Keep it, the word, keep, it’s the word zoogoneo. The word Zoe, life, is at the root. Zoe spiritual life, not bios us. Physical life, zoe spiritual life and eternal life, which is a gift from God. Takes us right back to Luke 9:23-24. Jesus said, “If anyone would come after me, let him deny himself. Take up his cross daily and follow me. For whoever would save his life will lose it, whoever loses his life for my sake will save it.”
Beloved, remember Lot’s wife, remember Lot’s, wife. Me end where we started today. Hebrews chapter 3 verses 12 and following says, “Take care, brothers, lest there be in any of you an evil, unbelieving heart, leading you to fall away from the living God. But exhort one another every day as long as it is called ‘today,’ so that none of you may be hardened by the deceitfulness of sin. For we have come to share in Christ, if indeed we hold our original confidence firm to the end.”
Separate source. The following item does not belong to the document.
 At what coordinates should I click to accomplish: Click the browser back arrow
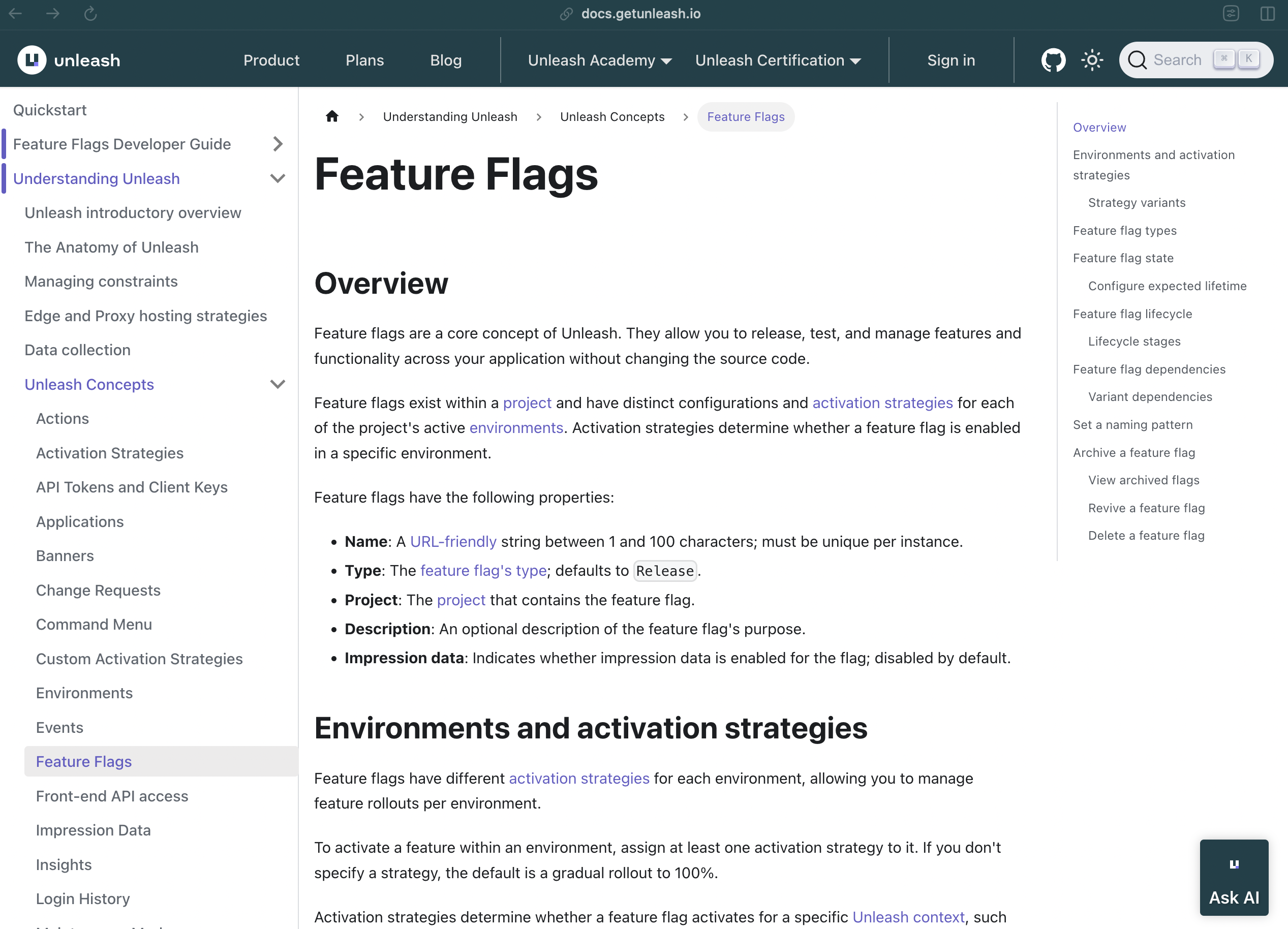point(15,14)
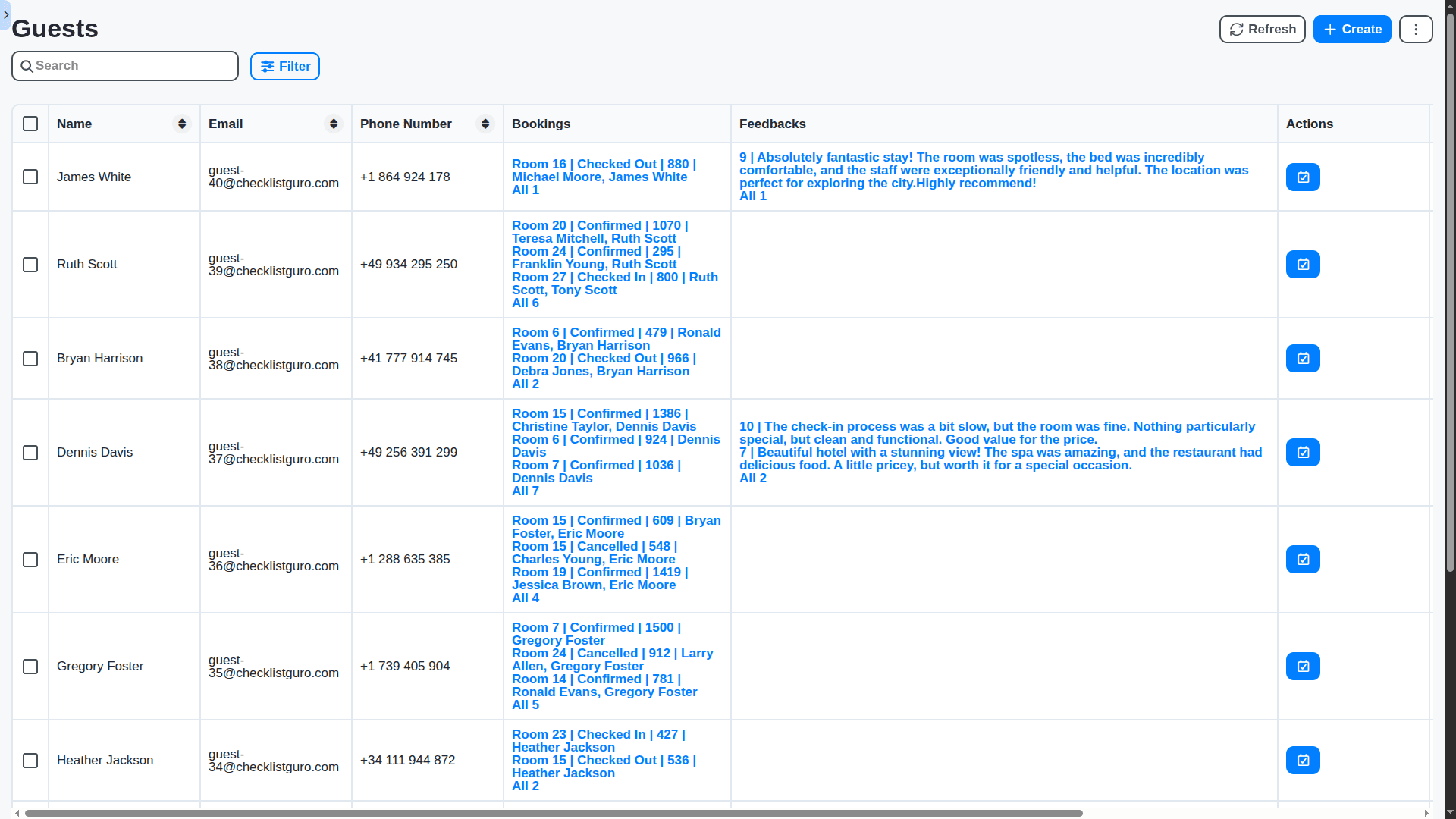Click the booking action icon for Dennis Davis
The height and width of the screenshot is (819, 1456).
(1303, 453)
Let’s pray. Our Father, we have every great encouragement from all that we’ve seen and studied every encouragement in this text to see that you preserved Lot’s life firm to the end. Help us please, to be earnest, Christians. To be grateful and joyful in what you, in what you’ve granted to us in Christ, in this eternal kind of life, this eternal quality of life that was seen clearly, so clearly in our Lord and is granted to us by your grace through faith in him.
Pray, father, that you would hold us fast for him to the end. That we would be earnest and contented and sacrificing all for your sake. Being good stewards of everything you’ve given us, but never counting it as gain, only counting it as a gift, a gift that we are stewards of, that we may give an account of all this to you. Lord, let us rejoice that our life is hidden with Christ and God. And we belong to you, and you’ll preserve us faithful to the end.
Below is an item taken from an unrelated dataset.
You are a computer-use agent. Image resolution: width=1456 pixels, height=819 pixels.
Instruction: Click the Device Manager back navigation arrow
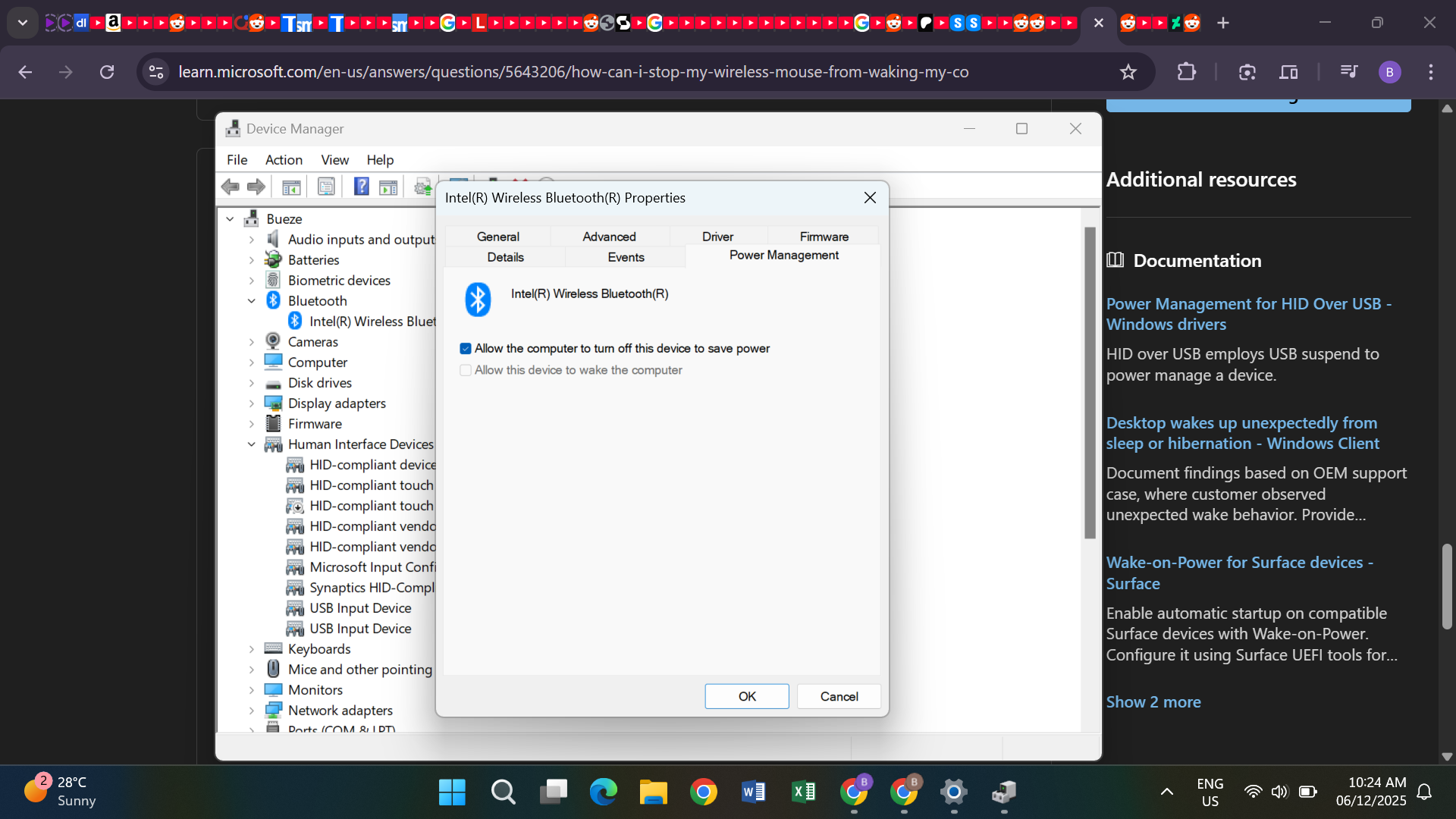click(231, 187)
If there are any here who realize that that’s not their situation, that they fear that they may be maybe a spouse married to a godly person. They themselves don’t know that life. Our Father, we pray that you would bring them to talk to one of us and find, truly find salvation before it’s too late. If there are any people here, young or old, anybody in between, who realized that they’ve been, they’ve had their mind dulled by distraction and covetousness, and they’re oblivious, really, to the coming judgment. But now they’ve been awakened by your Grace we pray, Father, you would bring them come and seek this gospel that saved so many of us.
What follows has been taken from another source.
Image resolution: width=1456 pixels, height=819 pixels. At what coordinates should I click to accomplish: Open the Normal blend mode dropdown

And for those of us who need this reminder and we need to continue to remind ourselves to remember Lot’s wife, please recall this to our minds. Let it ever be far from our thoughts. That we would endure to the very end. Because those are the ones whom your soul takes pleasure in, those who endure faithful to the end, we trust you to do that in us and for us. For the sake of Christ, for your glory, Father, by the power of the Holy Spirit. Amen.